| 13.8°C Belfast

Boris Johnson: Britain should prepare for final no-deal break with Brussels

The Prime Minister said unless there is a ‘fundamental change of approach’ from the EU, the UK will move to an Australia-style relationship.

Close

Prime Minister Boris Johnson gives an update on post-Brexit trade talks (Downing Street/PA)

Prime Minister Boris Johnson gives an update on post-Brexit trade talks (Downing Street/PA)

Prime Minister Boris Johnson gives an update on post-Brexit trade talks (Downing Street/PA)

Boris Johnson has said that unless there is a “fundamental change of approach” from the EU, Britain is prepared to move to trading on World Trade Organisation rules when the Brexit transition period ends.

The Prime Minister said this week’s EU summit in Brussels has made clear the EU is not prepared to offer the kind of Canada-style deal the UK is seeking.

“They want the continued ability to control our legislative freedom, our fisheries, in a way that is obviously unacceptable to an independent country,” he said.

“Given that this summit appears to explicitly rule out a Canada-style deal, I think that we should ready for January 1 with arrangements that are more like Australia’s.”

Australia does not have a comprehensive free trade agreement with the EU, which means most commerce is conducted on World Trade Organisation rules with tariffs on many goods as well as some quota restrictions and customs checks.

Mr Johnson had previously said that if there was no agreement by the time of the two-day summit, which began on Thursday, he would walk away from the negotiating table.

The Prime Minister’s announcement came after the summit conclusions agreed on Thursday called on the UK to make the “necessary moves to make an agreement possible”.

The EU’s chief negotiator Michel Barnier said he is ready to travel to London on Monday to continue the negotiations.

Following Mr Johnson’s statement, European Commission president Ursula von der Leyen said that visit will still go ahead as planned.

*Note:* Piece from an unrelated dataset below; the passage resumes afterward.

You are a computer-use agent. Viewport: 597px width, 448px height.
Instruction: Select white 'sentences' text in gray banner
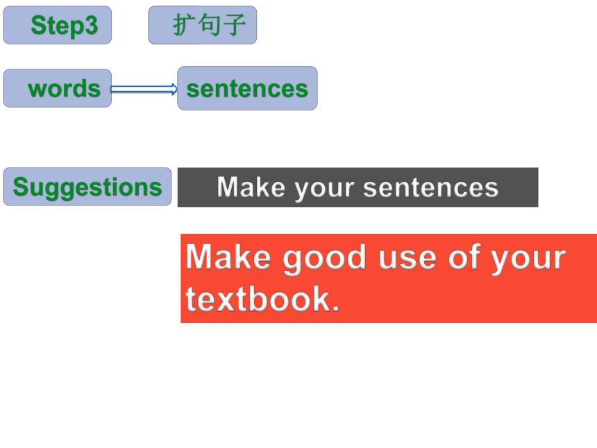tap(431, 188)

“The EU continues to work for a deal, but not at any price,” she tweeted.

“As planned, our negotiation team will go to London next week to intensify these negotiations.”

Asked if he is now walking away from the negotiating table, Mr Johnson said: “What we are saying to them is, ‘Come here, come to us if there is some fundamental change of approach’.

“Otherwise we are more than happy to talk about the practicalities that I described – social security issues, road haulage and so on.

“But unless there is a fundamental change in approach, we are going to go for the Australia solution.

“And we should do it with great confidence – as I said, high hearts and confidence because we can do it.”

CBI director-general Dame Carolyn Fairbairn said it is essential not to give up on a deal.

“Neither side can afford to fall at the final fence,” she said. “A deal is the only outcome that protects Covid-hit livelihoods at a time when every job in every country counts.

“With tenacity, common sense and compromise, a deal is still possible.

“Businesses call on leaders on both sides to stay at the table and find a route through.”

In the run up to the summit, both sides had acknowledged significant differences remained over the issues of future fishing rights and state aid rules.

However few in Brussels believe Mr Johnson will simply walk away from the negotiating table.